UN MERCATO DA 13 MILIARDI SPARTITO FRA CINQUE GIGANTI



Ma la crisi economica si sente anche qui
Il calo del traffico globale quest’anno è del 65%

ROMA
Un raffinato spot di qualche anno fa non esitava a definirli «per sempre». Invincibili (dal greco «adamas») in purezza e durezza: per chi non lo sapesse, un diamante ha una struttura tale da resistere al peso di tre grattacieli come l’Empire State Building. Ma invincibili anche come investimento: quasi immune dalle oscillazioni dei cambi, in settant’anni il mercato dei diamanti ha subito un solo stop durante la crisi petrolifera del 1975. Nel 2007 è stato calcolato un giro d’affari pari a 13 miliardi di dollari. L’80% del mercato se lo contendono un cartello di cinque produttori, il già ribattezzato «Opec dei diamanti». Il marchio più noto è De Beers, che controlla il 40% del mercato. La russa Alrosa controlla la vendita di un diamante su quattro. Seguono la sudamericana Rio Tinto, la anglo-australiana Bhp Billiton - le due rivali si sono appena unite in una joint venture paritetica - e la H. Winston.
Per tutto il Novecento gli azionisti di questi colossi hanno potuto contare su ricavi a doppia cifra. Il motto della famiglia Oppenheimer dal 1919 in poi è stato «In diamond we trust». Poi è arrivato il ciclone finanziario più grave dal 1929. E così anche quelle piccole pietre di carbonio puro sognate da milioni di donne hanno conosciuto un calo delle quotazioni. All’inizio di quest’anno De Beers ha dovuto tagliare la produzione del 90%. Il crollo è stato così netto che in alcuni casi, come in Australia, sono state chiuse alcune miniere. In India, dove si taglia il 70% delle pietre estratte, e a Surat - la Mecca dei diamanti - migliaia di laboratori di intagliatori hanno dovuto abbassare le saracinesche. Alla Borsa di Anversa fra gennaio e febbraio hanno stimato un calo delle esportazioni attorno al 65%. La banca d’investimenti Barclays Capital sostiene che la domanda riprenderà a salire lentamente dall’anno prossimo, ma il mercato non tornerà ai picchi del 2007 almeno fino al 2012. Insomma, da bene rifugio per eccellenza anche il diamante sembra essere diventato un prodotto su cui scommettere.

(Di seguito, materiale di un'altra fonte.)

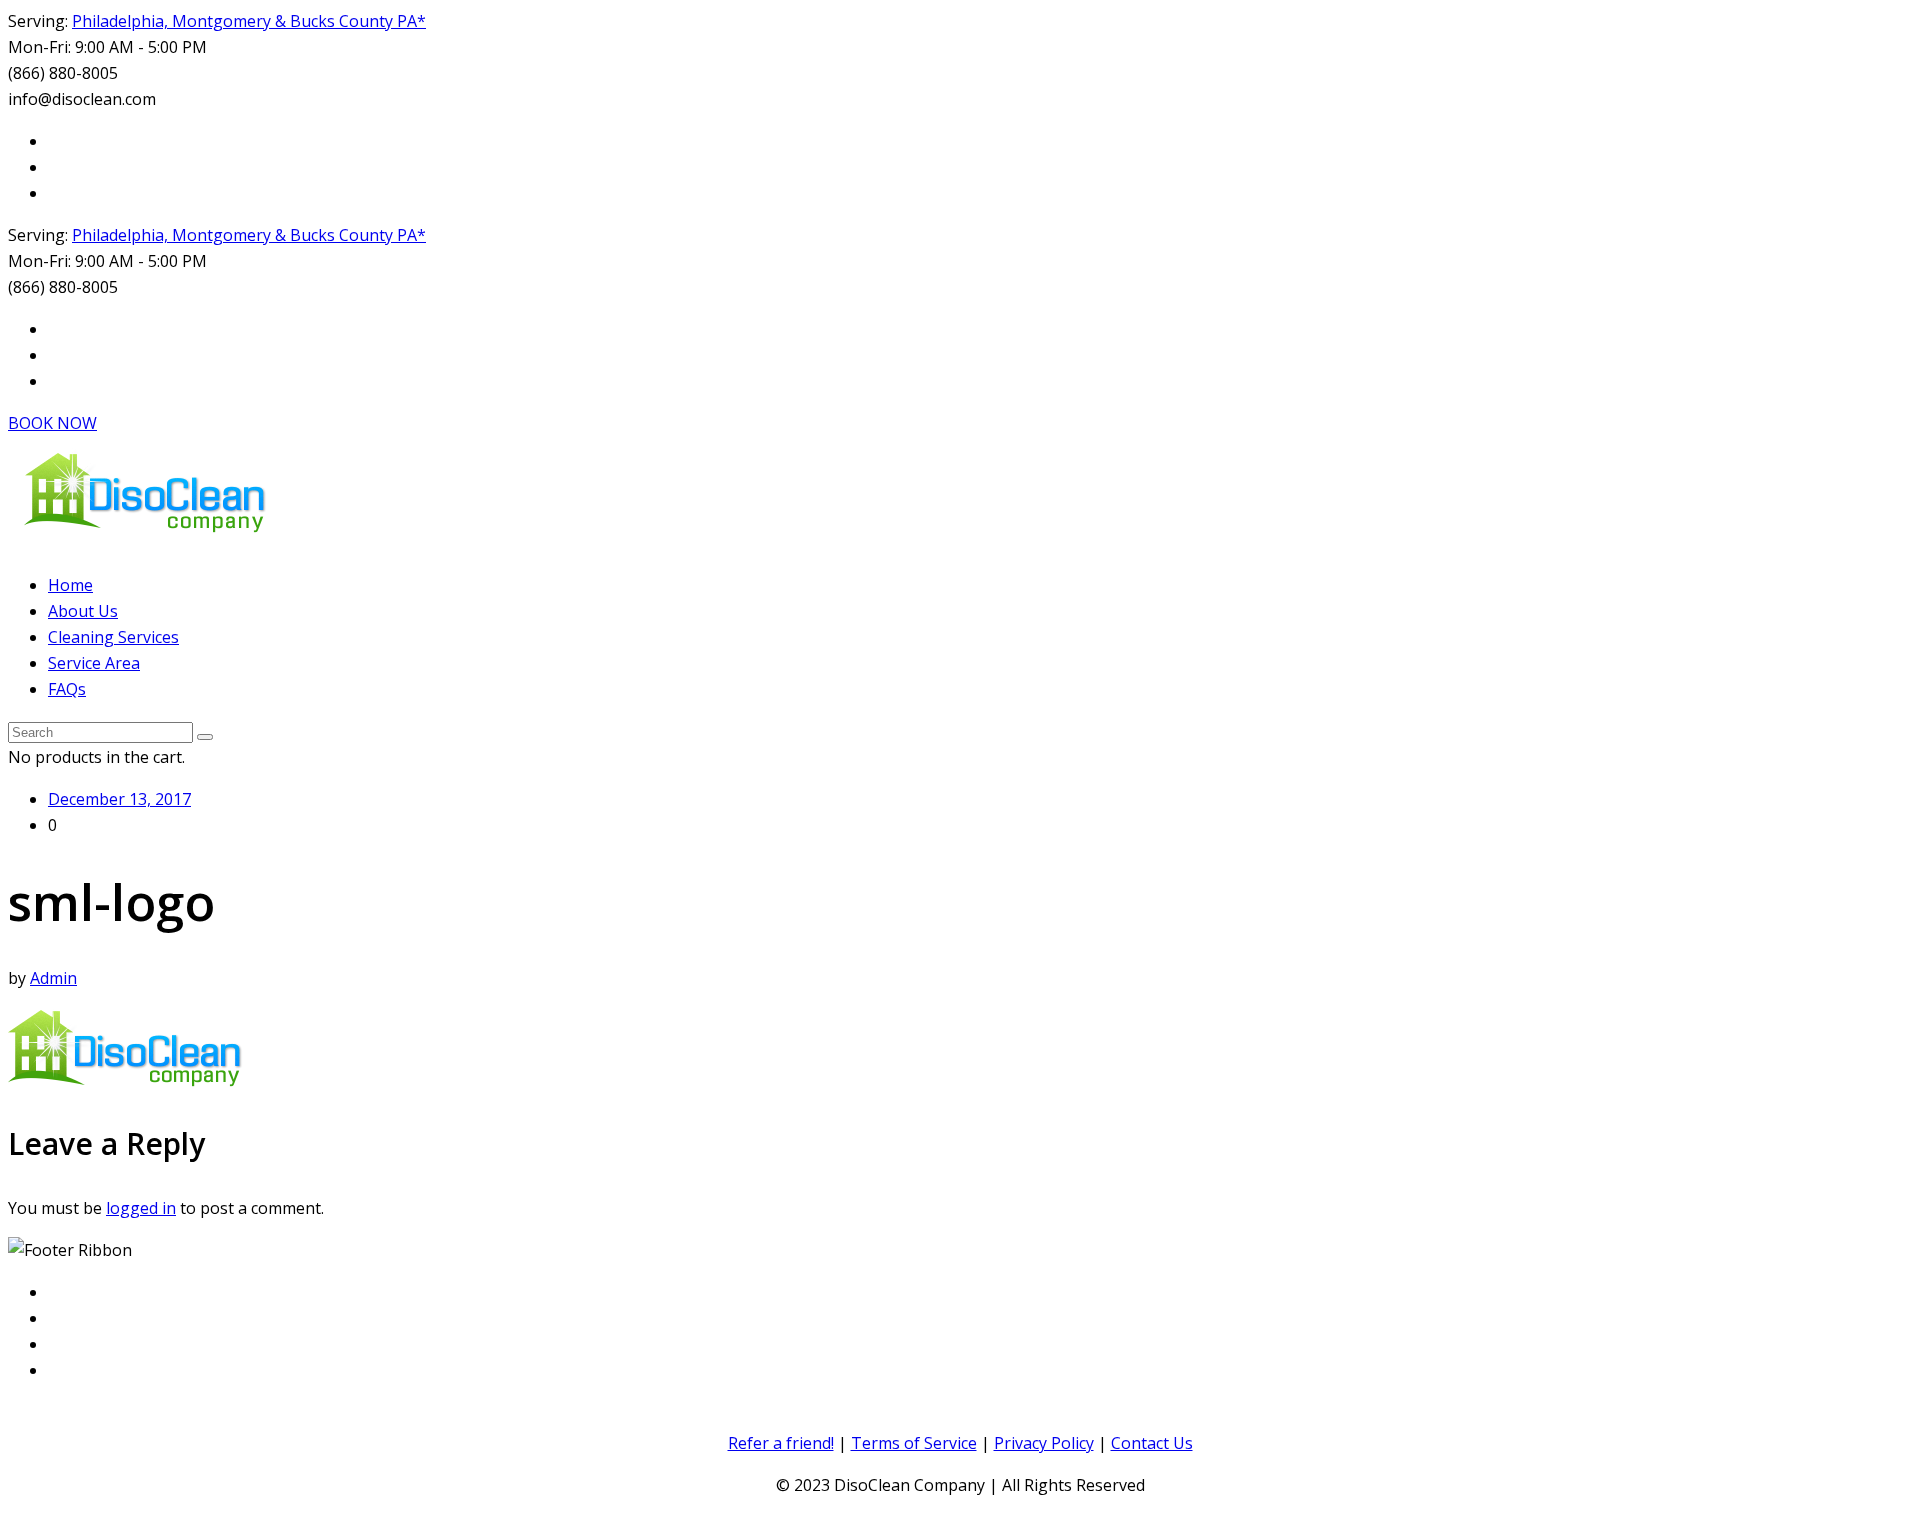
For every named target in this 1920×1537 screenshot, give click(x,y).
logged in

Per chi può permettersi di cimentarsi nel settore ora c’è una piccola guida «Investire in diamanti», editore Franco Angeli, scritto dalla giornalista Antonella Baccaro e da un esperto del settore, Fabio Cascapera. Per investire in diamanti occorre innanzitutto conoscere la differenza fra un diamante e un brillante, i certificati internazionali (ne esiste uno, il «processo di Kimberly», per contrastare il commercio illegale a fini bellici), saper distinguere i principali tipi di taglio: sono 12. Fra le altre cose si scoprirà in questo libro che per via della scarsa offerta i diamanti, al pari delle zucchine, hanno un prezzo che varia a seconda delle stagioni. Il momento migliore è agosto, quello peggiore da settembre a dicembre, il periodo nel quale i più fortunati pensano a cosa mettere ai piedi dell’albero di Natale.